Speaking at a New Zealand-China business event, Groser also said that the island nation had to raise its game when dealing with China, its largest export market, following a food safety scandal in the country concerning New Zealand dairy products.

"It is deeply improbable that any country will now join the TPP-12 as we seek to close the deal," Groser said in a speech in Auckland, referring to the possibility of China joining the 12-nation Trans-Pacific Partnership talks now underway.

"But the whole point of TPP was to act as a building block for an entire Asia-Pacific zone of trade and economic integration.
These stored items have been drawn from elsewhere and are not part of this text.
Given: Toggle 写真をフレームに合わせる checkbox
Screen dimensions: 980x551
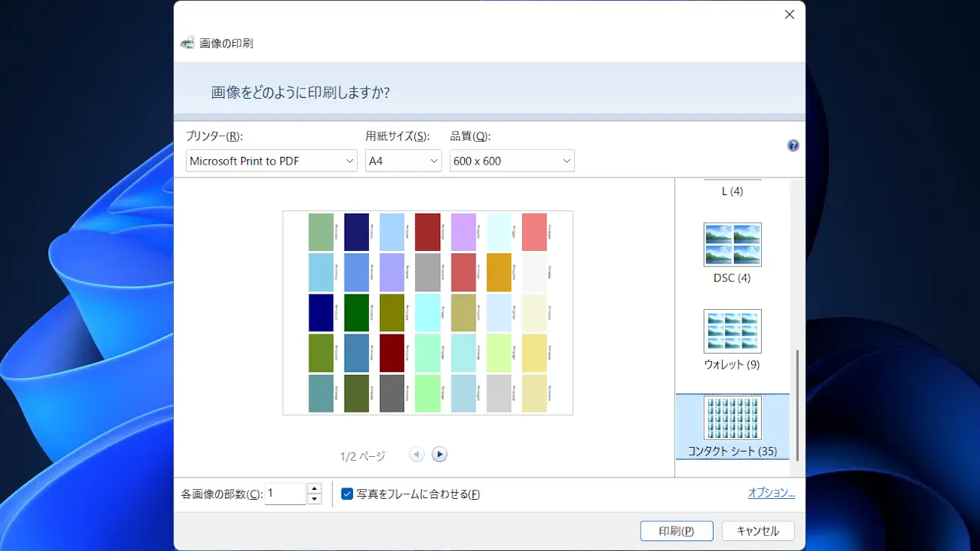Looking at the screenshot, I should click(x=347, y=494).
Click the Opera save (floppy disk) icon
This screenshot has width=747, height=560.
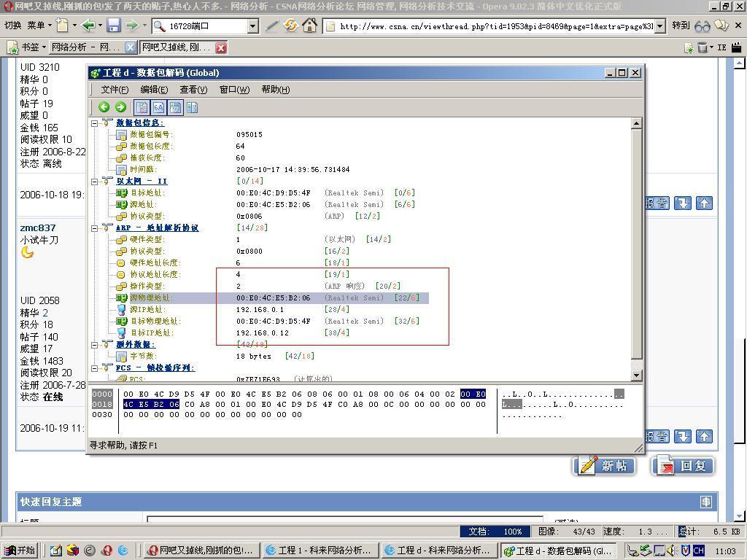click(x=113, y=26)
That, by definition, could not happen without the eventual involvement of China whether literally in TPP or some logical extension of it," he said.

Talks have been underway for three years to establish a free-trade bloc that would extend from Vietnam to Chile to Japan. A deal involving the 12 nations would encompass 800 million people and around one-third of global trade.

Following talks on the deal in Indonesia this month, the US said it was optimistic that a deal could be reached by year-end, despite opposition from a number of countries -concerning some of its terms.

Groser said the apparent discovery in August of a potentially fatal bacteria in a product manufactured by Fonterra, the world's largest dairy exporter, which led to the recall of its infant milk formula and other products in China, highlighted shortcomings in New Zealand's trade relationship with China.

New Zealand's Ministry for Primary Industries later said the tests showed that the botulism scare had been a false alarm, and Fonterra and the nation's agricultural trade body were criticized at home and abroad for not communicating better with their Chinese counterparts.